Aufgabe:
Gib aus dem Text über die AJS-Maschinen den Abschnitt von „Wie gewöhnlich bestand“ bis einschließlich „in Gleitlager gebettet.“ wortgetreu wieder.

Vorgegebener Text:
──────

Ein Jahr später hatte er die bekannte, länglich-runde Form und wurde zwischen den beiden oberen Rahmenrohren angeschraubt.

Zunächst glaubte man auf einen externen Öltank verzichten zu können, erst zur TT befand sich ein solcher am Sattelrohr. Die manuelle Ölpumpe wurde gegen die Kraft einer Feder mittels Hebel vom Lenker aus betätigt.

1924 AJS Big Port
1924 AJS Big Port

Wie gewöhnlich bestand der Zylinderkopf aus Gusseisen und war mit vertikalen Kühlrippen versehen. Durch einen demontierbaren Bügel wurde er auf den Zylinder gedrückt. (Keine durchgehenden Bolzen von Kopf zum Kurbelgehäuse !!)

Der Ventilwinkel betrug 45°, betätigt wurden sie durch schräg nach oben stehende Stoßstangen.

Der mit vier Ringen versehene Kolben war gleichfalls aus Gusseisen und wurde von einem aus Schmiedestahl gefertigten Pleuel geführt.

Während das Pleuel auf einem Rollenlager lief, wurde die Kurbelwelle in Gleitlager gebettet.

Für die Zündung sorgte ein Thompson-Bennett Magnet, der leicht erhöht vor dem Zylinderfuß saß. Antrieb wie gewöhnlich durch Rollenkette.

Die Brennstoffzubereitung übernahm ein AMAC-Vergaser.

Höchst interessant war die Kraftübertragung der TT-Siegermaschine von 1920, denn zum zweigängigen Getriebe gesellte sich eine zweistufige Vorwelle, so dass insgesamt vier Übersetzungsverhältnisse zur Verfügung standen.

Die Geschichte war ziemlich aufwendig, denn neben zwei gleichgroßen Zahnrädern auf dem Kupplungskorb waren noch auf der Verlängerung der Kurbelwelle zwei leicht unterschiedlich große Ritzel aufgesetzt, die mit einem am Lenker angebrachten Hebel während der Fahrt bedient werden konnten.

Wenn das kleine Ritzel eingelegt war, entstand eine normale oder kleine Übersetzung. Bei der großen Übersetzung wurde das Risiko des Überdrehens auf den langen Talfahrten verhindert.

Somit standen in jedem Gang zwei unterschiedliche Fahrstufen zur Verfügung.

Leider war es diese unorthodoxe Konstruktion, die AJS den Sieg kostete.

An den beiden führenden Maschinen fiel die Hakenschaltung aus, dadurch war es unmöglich, einen anderen Gang einzulegen. Selbst der endgültige Sieger, Cyril Williams fand die Schaltung ziemlich schwierig. Howard Davies fuhr mit der Experimental-AJS auf der Brooklandsbahn bei London und erreichte als erster Fahrer mit einer 350er mehr als 80 Meilen.

──────

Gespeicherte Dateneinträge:

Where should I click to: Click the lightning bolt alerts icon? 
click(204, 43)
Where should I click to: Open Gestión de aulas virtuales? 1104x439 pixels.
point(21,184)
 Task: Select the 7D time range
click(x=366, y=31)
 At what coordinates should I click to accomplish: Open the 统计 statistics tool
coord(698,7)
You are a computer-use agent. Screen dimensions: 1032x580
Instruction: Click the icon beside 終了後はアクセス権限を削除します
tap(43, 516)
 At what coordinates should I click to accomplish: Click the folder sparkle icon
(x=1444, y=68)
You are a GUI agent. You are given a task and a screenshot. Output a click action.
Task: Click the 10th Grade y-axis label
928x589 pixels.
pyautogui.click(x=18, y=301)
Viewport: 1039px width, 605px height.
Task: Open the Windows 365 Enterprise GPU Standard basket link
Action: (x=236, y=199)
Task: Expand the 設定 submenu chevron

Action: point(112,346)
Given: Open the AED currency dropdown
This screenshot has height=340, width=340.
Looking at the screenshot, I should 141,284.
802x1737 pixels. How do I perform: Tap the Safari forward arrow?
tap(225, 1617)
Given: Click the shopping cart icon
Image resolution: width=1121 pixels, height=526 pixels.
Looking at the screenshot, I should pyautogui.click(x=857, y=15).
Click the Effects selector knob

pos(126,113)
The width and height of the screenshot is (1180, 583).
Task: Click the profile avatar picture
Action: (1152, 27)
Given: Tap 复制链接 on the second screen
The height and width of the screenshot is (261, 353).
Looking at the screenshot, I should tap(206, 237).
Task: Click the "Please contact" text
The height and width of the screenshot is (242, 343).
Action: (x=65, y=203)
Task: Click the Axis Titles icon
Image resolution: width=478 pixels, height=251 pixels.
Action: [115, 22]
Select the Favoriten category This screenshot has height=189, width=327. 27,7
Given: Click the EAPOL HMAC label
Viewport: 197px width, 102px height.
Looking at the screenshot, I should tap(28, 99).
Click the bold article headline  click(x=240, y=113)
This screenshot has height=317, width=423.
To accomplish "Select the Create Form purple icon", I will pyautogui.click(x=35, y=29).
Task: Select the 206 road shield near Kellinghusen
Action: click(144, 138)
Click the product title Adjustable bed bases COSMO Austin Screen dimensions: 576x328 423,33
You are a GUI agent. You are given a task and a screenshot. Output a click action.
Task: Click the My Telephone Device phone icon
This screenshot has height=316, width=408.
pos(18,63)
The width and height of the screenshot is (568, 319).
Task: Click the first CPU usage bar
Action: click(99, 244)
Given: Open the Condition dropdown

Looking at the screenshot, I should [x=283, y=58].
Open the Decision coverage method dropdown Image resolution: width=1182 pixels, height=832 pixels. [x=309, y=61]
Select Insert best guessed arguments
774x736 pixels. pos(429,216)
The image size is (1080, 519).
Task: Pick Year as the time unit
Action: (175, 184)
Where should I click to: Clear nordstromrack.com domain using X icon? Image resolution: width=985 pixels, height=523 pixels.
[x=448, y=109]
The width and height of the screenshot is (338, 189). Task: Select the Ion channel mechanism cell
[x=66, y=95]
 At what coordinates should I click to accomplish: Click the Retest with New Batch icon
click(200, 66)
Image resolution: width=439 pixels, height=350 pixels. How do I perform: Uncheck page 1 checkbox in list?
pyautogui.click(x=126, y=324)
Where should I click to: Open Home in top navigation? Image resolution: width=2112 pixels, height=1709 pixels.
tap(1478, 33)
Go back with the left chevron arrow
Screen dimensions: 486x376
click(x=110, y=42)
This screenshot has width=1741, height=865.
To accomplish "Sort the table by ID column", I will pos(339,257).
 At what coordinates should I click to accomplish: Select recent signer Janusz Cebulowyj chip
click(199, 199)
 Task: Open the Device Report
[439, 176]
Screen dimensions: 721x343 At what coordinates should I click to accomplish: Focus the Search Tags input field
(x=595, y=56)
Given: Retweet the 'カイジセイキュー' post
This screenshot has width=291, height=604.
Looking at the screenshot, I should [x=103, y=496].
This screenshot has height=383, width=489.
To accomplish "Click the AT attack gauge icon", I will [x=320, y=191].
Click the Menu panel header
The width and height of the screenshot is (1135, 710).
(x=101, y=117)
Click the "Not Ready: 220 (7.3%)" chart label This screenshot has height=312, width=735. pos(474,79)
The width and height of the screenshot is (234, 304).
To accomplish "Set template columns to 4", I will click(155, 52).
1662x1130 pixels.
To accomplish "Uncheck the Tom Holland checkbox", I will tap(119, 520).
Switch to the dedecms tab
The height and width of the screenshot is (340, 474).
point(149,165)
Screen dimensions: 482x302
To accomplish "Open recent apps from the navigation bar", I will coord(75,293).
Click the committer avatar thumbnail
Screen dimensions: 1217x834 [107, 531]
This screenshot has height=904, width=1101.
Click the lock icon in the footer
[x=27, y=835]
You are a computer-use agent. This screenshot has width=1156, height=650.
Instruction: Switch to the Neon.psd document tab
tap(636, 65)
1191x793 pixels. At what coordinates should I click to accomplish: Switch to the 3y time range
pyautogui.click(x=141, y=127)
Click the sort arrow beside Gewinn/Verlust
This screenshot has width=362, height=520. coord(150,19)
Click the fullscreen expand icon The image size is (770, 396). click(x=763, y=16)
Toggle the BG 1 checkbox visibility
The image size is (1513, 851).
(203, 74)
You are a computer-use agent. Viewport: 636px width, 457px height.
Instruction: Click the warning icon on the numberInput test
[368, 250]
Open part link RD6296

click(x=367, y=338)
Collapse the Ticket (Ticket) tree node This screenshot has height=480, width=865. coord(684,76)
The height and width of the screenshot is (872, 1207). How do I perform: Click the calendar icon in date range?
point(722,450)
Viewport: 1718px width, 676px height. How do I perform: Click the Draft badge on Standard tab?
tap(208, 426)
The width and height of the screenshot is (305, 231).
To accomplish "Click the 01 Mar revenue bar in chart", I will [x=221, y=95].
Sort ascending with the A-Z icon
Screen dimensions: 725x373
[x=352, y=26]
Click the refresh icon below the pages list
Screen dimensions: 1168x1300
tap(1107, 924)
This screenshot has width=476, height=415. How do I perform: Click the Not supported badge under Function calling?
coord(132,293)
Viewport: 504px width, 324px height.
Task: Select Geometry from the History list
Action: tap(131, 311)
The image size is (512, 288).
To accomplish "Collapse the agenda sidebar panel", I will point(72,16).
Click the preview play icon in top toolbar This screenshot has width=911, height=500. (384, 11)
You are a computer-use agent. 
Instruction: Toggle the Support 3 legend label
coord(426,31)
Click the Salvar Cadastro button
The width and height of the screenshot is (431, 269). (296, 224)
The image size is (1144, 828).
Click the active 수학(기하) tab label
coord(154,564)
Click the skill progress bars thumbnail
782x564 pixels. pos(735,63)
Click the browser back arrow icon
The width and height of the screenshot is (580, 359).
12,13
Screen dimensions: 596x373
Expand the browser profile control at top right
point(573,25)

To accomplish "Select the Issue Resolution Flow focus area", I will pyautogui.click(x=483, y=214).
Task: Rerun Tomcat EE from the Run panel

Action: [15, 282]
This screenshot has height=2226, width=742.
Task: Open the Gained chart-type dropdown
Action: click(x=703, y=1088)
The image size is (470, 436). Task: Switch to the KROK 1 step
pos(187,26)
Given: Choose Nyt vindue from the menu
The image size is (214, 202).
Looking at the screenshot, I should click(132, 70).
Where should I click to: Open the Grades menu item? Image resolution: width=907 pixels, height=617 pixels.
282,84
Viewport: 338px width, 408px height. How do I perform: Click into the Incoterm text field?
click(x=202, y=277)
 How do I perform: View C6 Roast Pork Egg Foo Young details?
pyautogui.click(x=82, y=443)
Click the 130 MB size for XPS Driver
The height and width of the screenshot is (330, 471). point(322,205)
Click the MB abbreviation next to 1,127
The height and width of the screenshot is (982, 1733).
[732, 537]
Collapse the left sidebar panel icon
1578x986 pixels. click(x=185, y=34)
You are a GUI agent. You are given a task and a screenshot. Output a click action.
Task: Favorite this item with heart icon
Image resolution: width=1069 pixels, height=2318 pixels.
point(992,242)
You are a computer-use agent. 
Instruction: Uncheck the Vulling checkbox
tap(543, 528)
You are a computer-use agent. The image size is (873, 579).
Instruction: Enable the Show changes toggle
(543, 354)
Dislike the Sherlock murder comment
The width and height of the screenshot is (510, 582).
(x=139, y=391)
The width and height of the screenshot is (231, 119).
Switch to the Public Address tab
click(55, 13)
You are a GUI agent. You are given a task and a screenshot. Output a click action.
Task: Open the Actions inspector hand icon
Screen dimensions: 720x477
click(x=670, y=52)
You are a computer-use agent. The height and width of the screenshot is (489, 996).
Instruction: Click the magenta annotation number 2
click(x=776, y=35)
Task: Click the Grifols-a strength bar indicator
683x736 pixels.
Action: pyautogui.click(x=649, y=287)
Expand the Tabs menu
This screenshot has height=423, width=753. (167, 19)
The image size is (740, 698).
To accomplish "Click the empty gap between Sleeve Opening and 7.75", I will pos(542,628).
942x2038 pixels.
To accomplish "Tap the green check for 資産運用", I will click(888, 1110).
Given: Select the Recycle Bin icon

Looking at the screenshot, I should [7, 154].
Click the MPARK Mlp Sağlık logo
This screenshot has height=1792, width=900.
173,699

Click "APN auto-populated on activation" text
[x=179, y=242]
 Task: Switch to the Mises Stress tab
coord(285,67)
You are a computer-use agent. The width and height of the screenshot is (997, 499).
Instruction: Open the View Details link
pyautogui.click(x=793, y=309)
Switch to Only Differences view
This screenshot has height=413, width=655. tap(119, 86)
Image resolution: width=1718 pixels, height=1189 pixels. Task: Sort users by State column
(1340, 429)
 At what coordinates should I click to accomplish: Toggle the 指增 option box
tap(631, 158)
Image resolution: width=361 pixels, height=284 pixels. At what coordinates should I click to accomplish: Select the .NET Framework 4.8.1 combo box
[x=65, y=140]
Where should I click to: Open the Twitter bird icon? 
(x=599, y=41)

──────

Lösung:
Wie gewöhnlich bestand der Zylinderkopf aus Gusseisen und war mit vertikalen Kühlrippen versehen. Durch einen demontierbaren Bügel wurde er auf den Zylinder gedrückt. (Keine durchgehenden Bolzen von Kopf zum Kurbelgehäuse !!)

Der Ventilwinkel betrug 45°, betätigt wurden sie durch schräg nach oben stehende Stoßstangen.

Der mit vier Ringen versehene Kolben war gleichfalls aus Gusseisen und wurde von einem aus Schmiedestahl gefertigten Pleuel geführt.

Während das Pleuel auf einem Rollenlager lief, wurde die Kurbelwelle in Gleitlager gebettet.